*** Extracted records ***

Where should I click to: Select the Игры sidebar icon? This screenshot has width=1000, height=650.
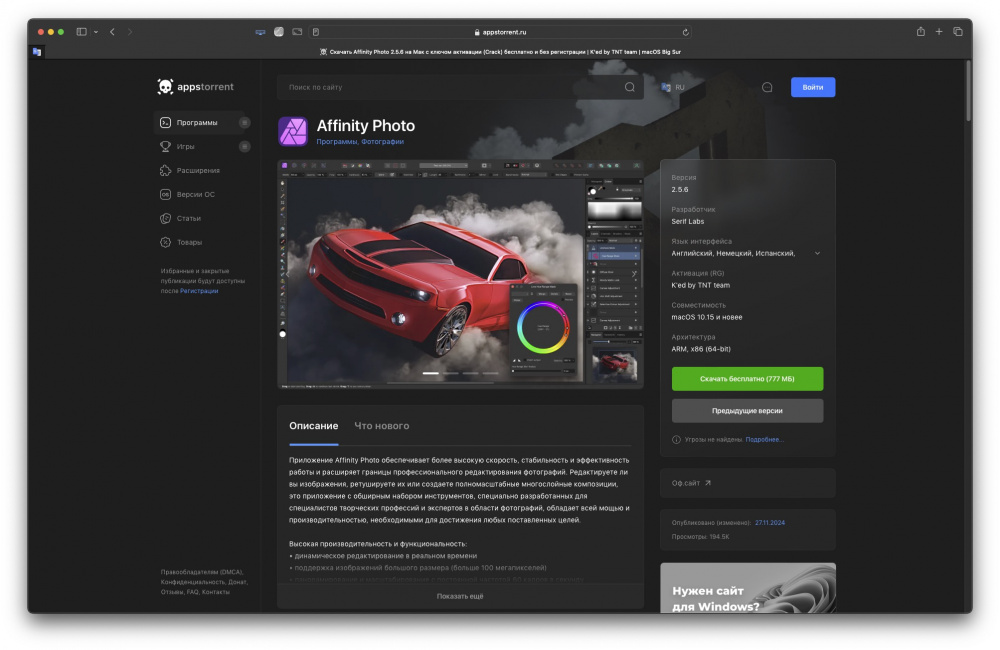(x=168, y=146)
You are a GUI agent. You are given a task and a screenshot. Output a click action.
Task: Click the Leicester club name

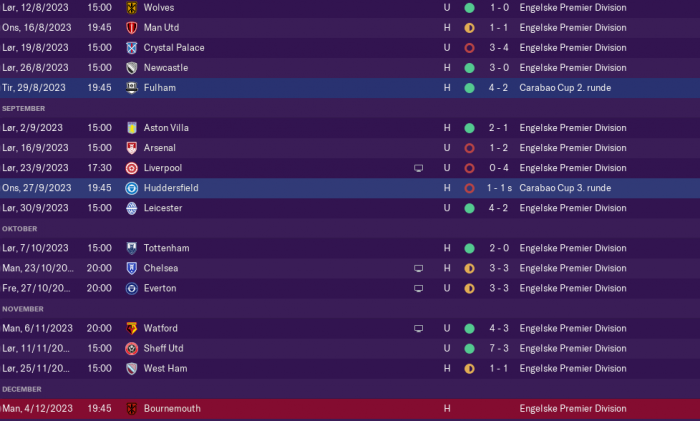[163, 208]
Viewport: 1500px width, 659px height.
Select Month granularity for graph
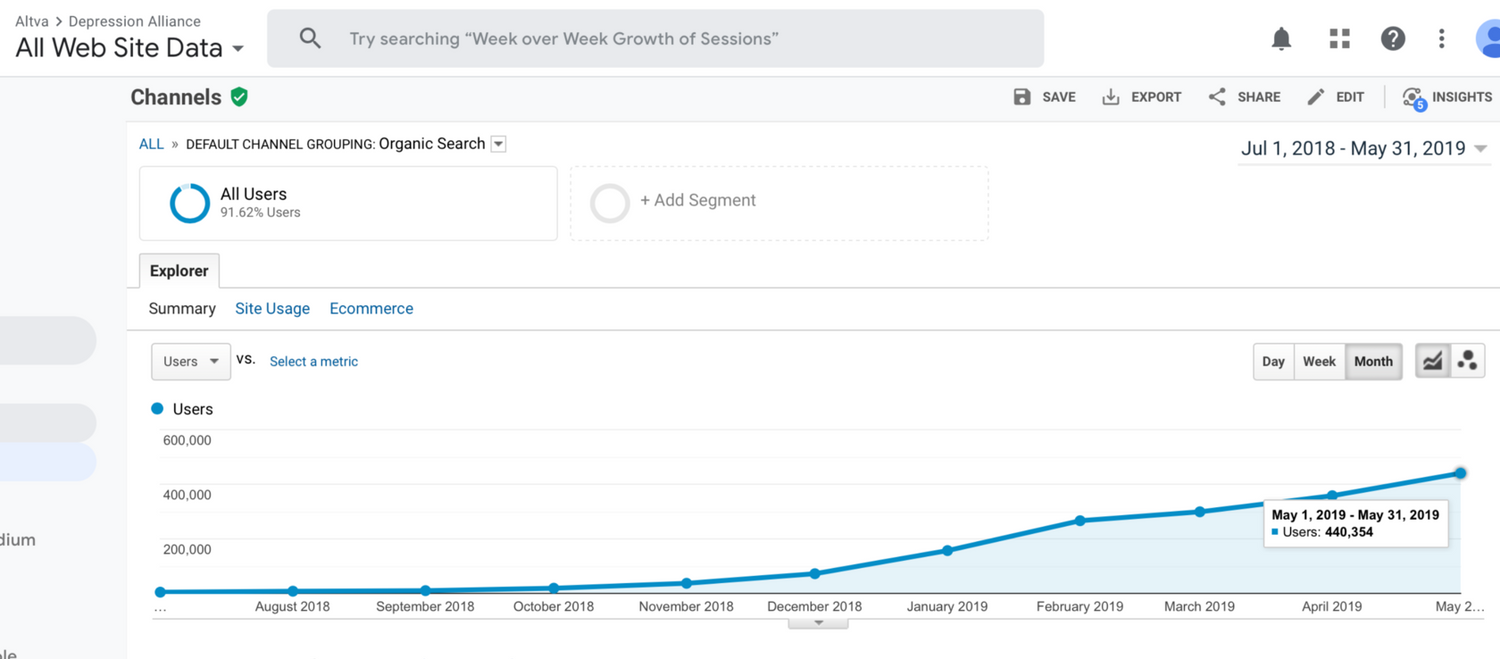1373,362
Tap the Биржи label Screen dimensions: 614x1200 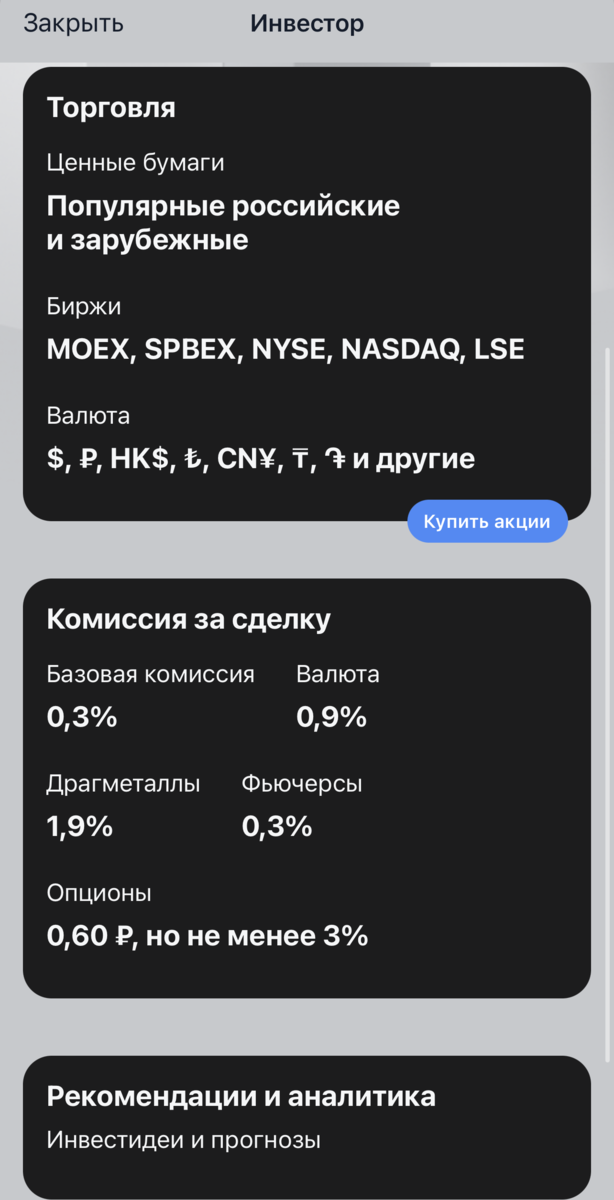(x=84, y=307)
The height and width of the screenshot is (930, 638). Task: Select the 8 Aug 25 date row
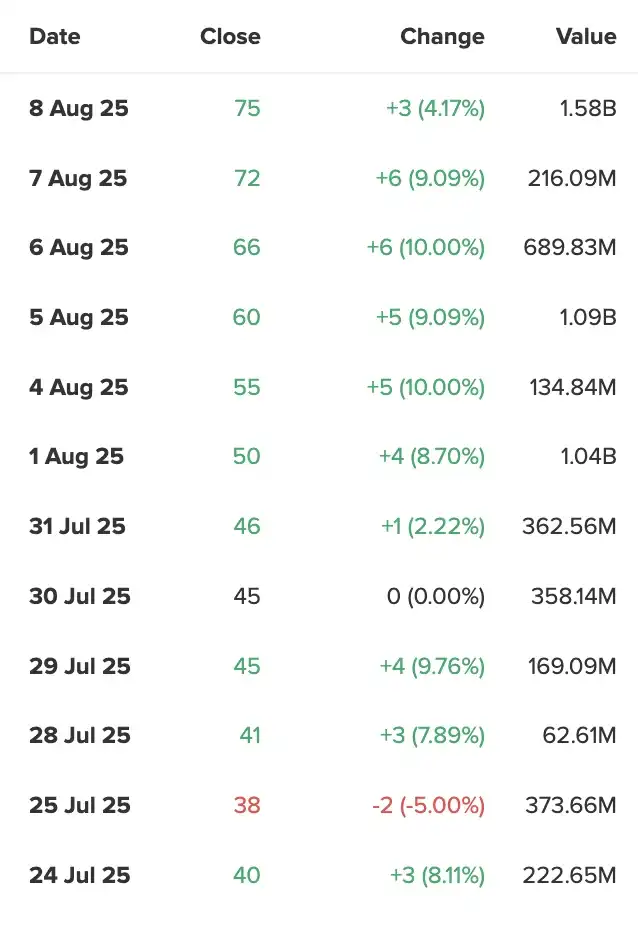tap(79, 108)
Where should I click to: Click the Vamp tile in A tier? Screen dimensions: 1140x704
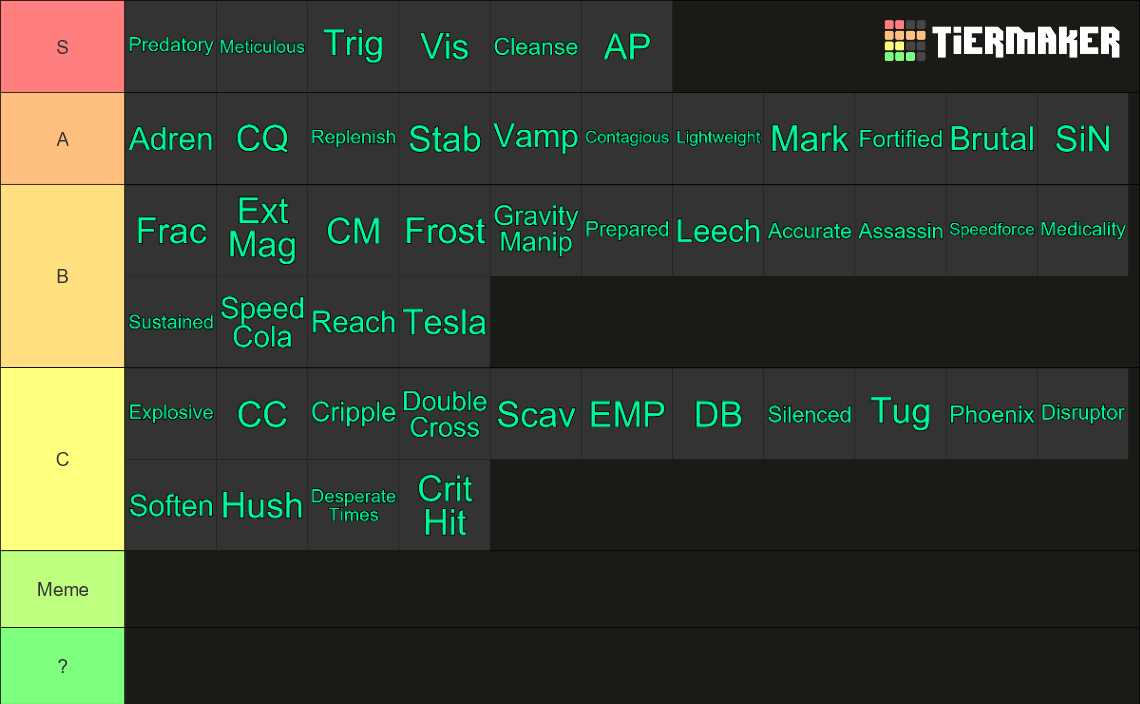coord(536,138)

***
*** Extracted records ***

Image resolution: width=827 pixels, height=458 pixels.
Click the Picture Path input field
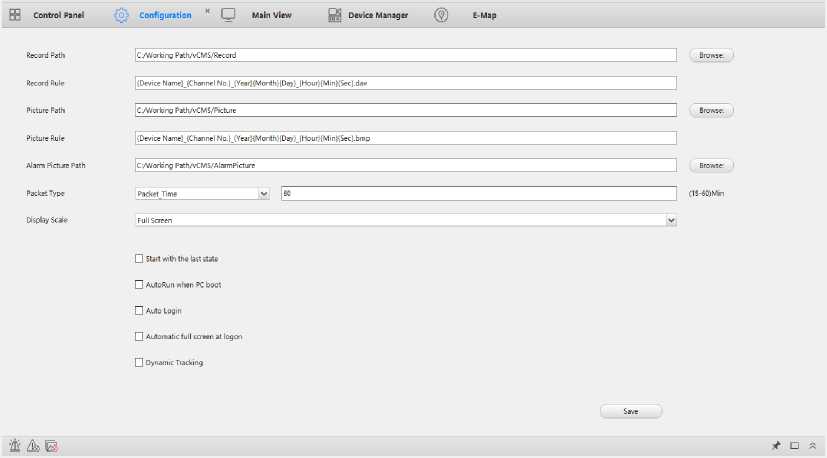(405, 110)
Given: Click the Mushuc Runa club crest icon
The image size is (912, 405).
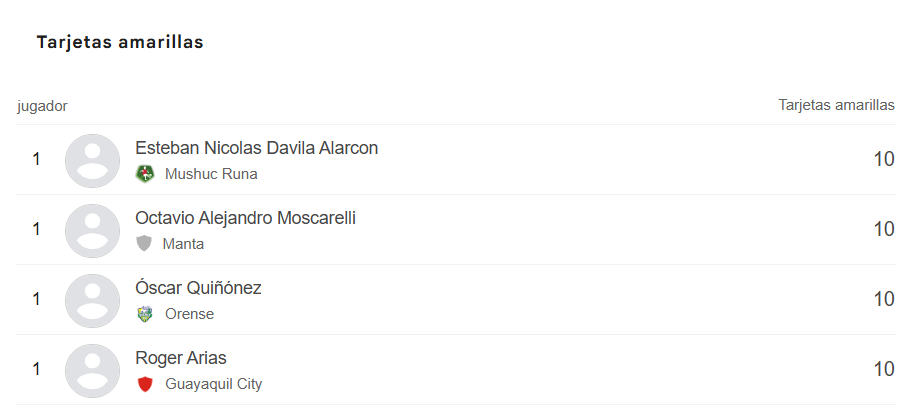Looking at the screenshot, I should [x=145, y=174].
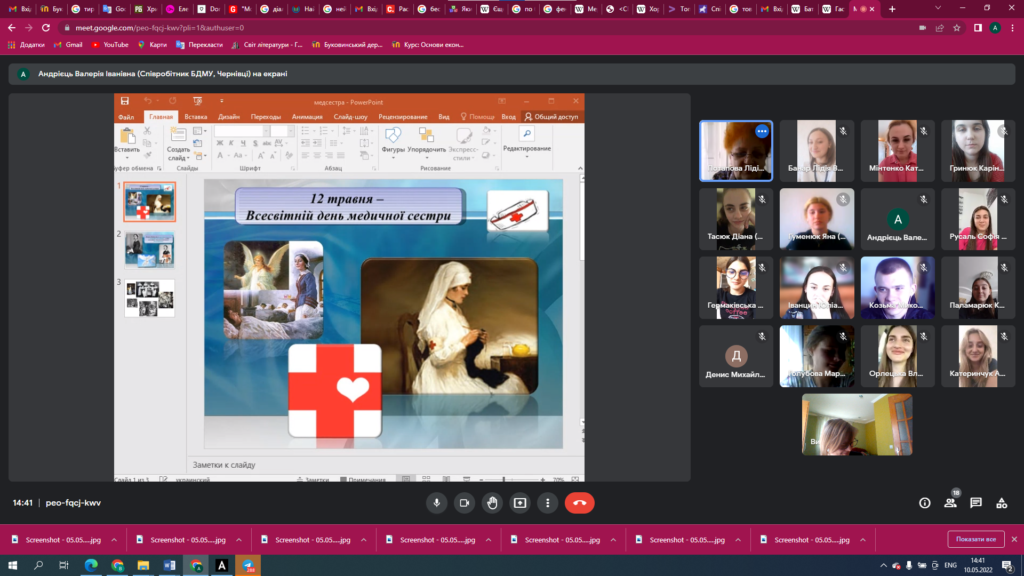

***
*** Extracted records ***

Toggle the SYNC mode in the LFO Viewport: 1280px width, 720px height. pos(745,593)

***

What is needed: From the material above, report how many lines contain the word "Viewport", giving only the number.

Response to the exercise: 2